There are very few polls of the American teacher corps, but the surveys that do exist show Klein is mischaracterizing teachers' views. The majority of teachers believe there is value in entering the profession only after studying education and pedagogy both as a student and a student-teacher, and then taking a certification exam. What's more, teachers who do come into the profession through accelerated, alternative-route programs are the most likely to feel unprepared during their first year in the classroom.
In 2007 Public Agenda surveyed 865 first-year teachers in high-needs schools, some of whom had graduated from traditional teaching programs, others who entered the profession through Teach for America, the New Teacher Project, and Troops to Teachers. Eighty percent of the teachers with traditional training reported feeling prepared during their first year on the job, compared to just 50 percent of the alternative-certification teachers. More than half of alt-route teachers said they hadn't spent enough time training with an experienced mentor teacher; only 20 percent of traditionally-trained teachers felt the same.
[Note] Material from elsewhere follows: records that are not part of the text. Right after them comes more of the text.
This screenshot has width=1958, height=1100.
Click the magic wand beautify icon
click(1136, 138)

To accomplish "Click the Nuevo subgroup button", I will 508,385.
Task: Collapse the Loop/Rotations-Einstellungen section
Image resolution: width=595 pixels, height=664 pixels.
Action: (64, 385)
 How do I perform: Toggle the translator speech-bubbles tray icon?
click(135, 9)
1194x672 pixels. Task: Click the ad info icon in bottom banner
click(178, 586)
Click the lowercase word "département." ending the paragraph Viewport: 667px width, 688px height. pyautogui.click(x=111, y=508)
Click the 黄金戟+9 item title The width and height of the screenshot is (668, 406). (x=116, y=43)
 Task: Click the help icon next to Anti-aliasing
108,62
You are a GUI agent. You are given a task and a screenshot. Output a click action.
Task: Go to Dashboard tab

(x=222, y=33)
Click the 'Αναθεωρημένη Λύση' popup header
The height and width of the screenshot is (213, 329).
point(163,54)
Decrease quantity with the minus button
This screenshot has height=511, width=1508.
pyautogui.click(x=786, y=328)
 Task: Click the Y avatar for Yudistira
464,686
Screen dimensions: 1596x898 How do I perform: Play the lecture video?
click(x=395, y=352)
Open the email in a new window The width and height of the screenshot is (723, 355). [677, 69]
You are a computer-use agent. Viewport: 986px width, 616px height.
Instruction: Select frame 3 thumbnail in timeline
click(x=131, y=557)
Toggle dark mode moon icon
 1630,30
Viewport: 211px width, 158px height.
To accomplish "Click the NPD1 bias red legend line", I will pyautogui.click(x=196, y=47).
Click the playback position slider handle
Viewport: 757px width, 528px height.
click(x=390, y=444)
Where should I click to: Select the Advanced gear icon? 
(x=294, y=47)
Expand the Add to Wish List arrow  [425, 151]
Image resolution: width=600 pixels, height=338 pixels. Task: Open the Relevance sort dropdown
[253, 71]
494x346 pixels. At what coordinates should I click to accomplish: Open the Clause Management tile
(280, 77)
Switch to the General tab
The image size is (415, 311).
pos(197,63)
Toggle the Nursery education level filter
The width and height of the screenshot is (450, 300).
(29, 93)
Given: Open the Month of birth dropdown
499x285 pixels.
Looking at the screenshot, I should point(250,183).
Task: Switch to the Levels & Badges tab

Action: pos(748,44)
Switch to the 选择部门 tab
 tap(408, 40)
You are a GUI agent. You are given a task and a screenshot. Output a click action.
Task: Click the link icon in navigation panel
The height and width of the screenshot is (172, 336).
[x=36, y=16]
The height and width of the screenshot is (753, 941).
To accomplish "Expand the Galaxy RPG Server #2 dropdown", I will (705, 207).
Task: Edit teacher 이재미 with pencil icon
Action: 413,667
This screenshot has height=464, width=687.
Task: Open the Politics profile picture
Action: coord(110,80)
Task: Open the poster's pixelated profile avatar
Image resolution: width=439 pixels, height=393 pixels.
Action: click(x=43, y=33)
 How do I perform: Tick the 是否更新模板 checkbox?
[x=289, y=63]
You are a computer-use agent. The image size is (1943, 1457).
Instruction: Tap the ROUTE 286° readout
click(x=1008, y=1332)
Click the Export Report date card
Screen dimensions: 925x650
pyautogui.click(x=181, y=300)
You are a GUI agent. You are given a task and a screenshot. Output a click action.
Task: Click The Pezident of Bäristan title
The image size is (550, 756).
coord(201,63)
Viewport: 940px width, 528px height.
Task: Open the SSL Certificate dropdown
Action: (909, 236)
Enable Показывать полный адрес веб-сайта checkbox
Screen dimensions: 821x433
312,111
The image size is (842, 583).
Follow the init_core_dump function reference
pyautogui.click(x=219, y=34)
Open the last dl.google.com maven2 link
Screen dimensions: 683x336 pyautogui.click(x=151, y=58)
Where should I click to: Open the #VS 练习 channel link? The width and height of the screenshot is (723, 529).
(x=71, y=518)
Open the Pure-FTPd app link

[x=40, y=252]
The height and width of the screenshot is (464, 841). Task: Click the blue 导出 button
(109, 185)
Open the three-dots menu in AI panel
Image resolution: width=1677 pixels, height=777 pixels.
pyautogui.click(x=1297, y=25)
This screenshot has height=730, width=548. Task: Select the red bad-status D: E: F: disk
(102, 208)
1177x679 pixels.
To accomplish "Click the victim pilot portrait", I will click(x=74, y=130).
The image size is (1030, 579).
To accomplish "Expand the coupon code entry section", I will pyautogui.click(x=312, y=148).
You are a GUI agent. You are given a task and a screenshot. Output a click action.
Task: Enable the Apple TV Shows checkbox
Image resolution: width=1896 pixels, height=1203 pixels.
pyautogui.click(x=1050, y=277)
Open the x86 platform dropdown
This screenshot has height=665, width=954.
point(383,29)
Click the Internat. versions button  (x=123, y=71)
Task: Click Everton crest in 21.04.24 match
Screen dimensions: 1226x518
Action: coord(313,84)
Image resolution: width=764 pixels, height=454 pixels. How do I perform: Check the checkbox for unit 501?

That same year, Education Sector, a think tank that supports alternative-certification programs, polled 1,010 teachers on hot-button issues in school reform. While 54 percent of respondents supported efforts to recruit career-changers into teaching, just 43 percent liked the idea of replacing traditional teacher-training and certification with on-the-job "supervision, observation, and mentoring."
"Most" teachers, it turn outs, want more preparation for the classroom, not less.